Rajae Maouane (/fr/; born 3 July 1989) is a Belgian politician who served co-president of Ecolo.

== Biography ==
Rajae Maouane was born on 3 July 1989 in Uccle to a family of Moroccan Belgians. Her father was a laborer and her mother was a housewife. Maouane completed her secondary studies at the Catholic school Institut Maris Stella in Laeken. She is a passionate football player and fan.

During her studies as a bachelor in communications between 2009 and 2012 at the Institut supérieur de formation sociale et de communication (ISFSC), a Catholic High School, Maouane did internships in 2010 for the satirical newspaper Pan and in 2011 at the internal communication and press relations branches of the Brussels Intercommunal Transport Company.

=== Political life ===
Maouane's first contacts with the political sphere began when she was a student, and after completing her studies she served as for the press service for Ecolo. From 2013 to 2018, Maouane served as an assistant to Sarah Turine, échevin of Molenbeek-Saint-Jean, where she also served as political co-secretary of the party's local chapter.

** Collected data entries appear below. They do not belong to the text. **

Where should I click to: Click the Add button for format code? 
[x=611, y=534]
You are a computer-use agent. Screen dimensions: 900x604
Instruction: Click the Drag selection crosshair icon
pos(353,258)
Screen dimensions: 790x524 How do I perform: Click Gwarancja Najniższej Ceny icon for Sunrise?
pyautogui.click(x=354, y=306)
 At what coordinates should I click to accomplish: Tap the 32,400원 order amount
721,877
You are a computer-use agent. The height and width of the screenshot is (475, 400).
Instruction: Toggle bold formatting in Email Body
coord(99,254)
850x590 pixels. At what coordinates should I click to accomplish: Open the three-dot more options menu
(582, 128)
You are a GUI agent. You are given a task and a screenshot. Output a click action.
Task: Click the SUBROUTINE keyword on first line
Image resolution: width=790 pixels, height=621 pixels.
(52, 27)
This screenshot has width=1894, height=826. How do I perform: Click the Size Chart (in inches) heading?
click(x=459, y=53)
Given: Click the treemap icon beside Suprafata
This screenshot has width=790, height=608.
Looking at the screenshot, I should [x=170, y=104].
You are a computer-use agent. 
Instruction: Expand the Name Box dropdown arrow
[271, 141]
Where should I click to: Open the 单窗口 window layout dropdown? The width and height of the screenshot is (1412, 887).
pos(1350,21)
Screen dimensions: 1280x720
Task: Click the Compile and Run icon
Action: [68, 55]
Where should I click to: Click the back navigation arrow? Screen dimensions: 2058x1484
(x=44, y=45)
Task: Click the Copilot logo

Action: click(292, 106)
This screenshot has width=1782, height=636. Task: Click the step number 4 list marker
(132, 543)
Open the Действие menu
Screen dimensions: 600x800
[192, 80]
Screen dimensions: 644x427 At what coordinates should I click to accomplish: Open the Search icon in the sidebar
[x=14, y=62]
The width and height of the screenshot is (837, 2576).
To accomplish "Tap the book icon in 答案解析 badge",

Since 2016, Maouane has served as the co-president for the Brussels regional branch of Ecolo. Additionally, she was elected to the Communal Council of Molenbeek in December 2018 and to the Brussels-Capital Region Parliament in the 2019 Belgian regional elections. As a member of the Brussels Regional Parliament, Maouane also has a seat in the Parliament of the French Community of Belgium.

For the 2019 Brussels regional elections, Maouane was designated fourth on the Ecolo party list. Maouane was elected to the fourth spot on the list with 4,297 votes.

In August 2019, Maouane declared her candidacy as co-president of Ecolo on a ticket with Jean-Marc Nollet. At the party's general assembly in Namur, Maouane and Nollet, without any other opponent, received 92% of votes. Upon her election as co-president, she resigned her posts in the Brussels and French Community Parliaments. She was succeeded in both offices by Margaux De Ré.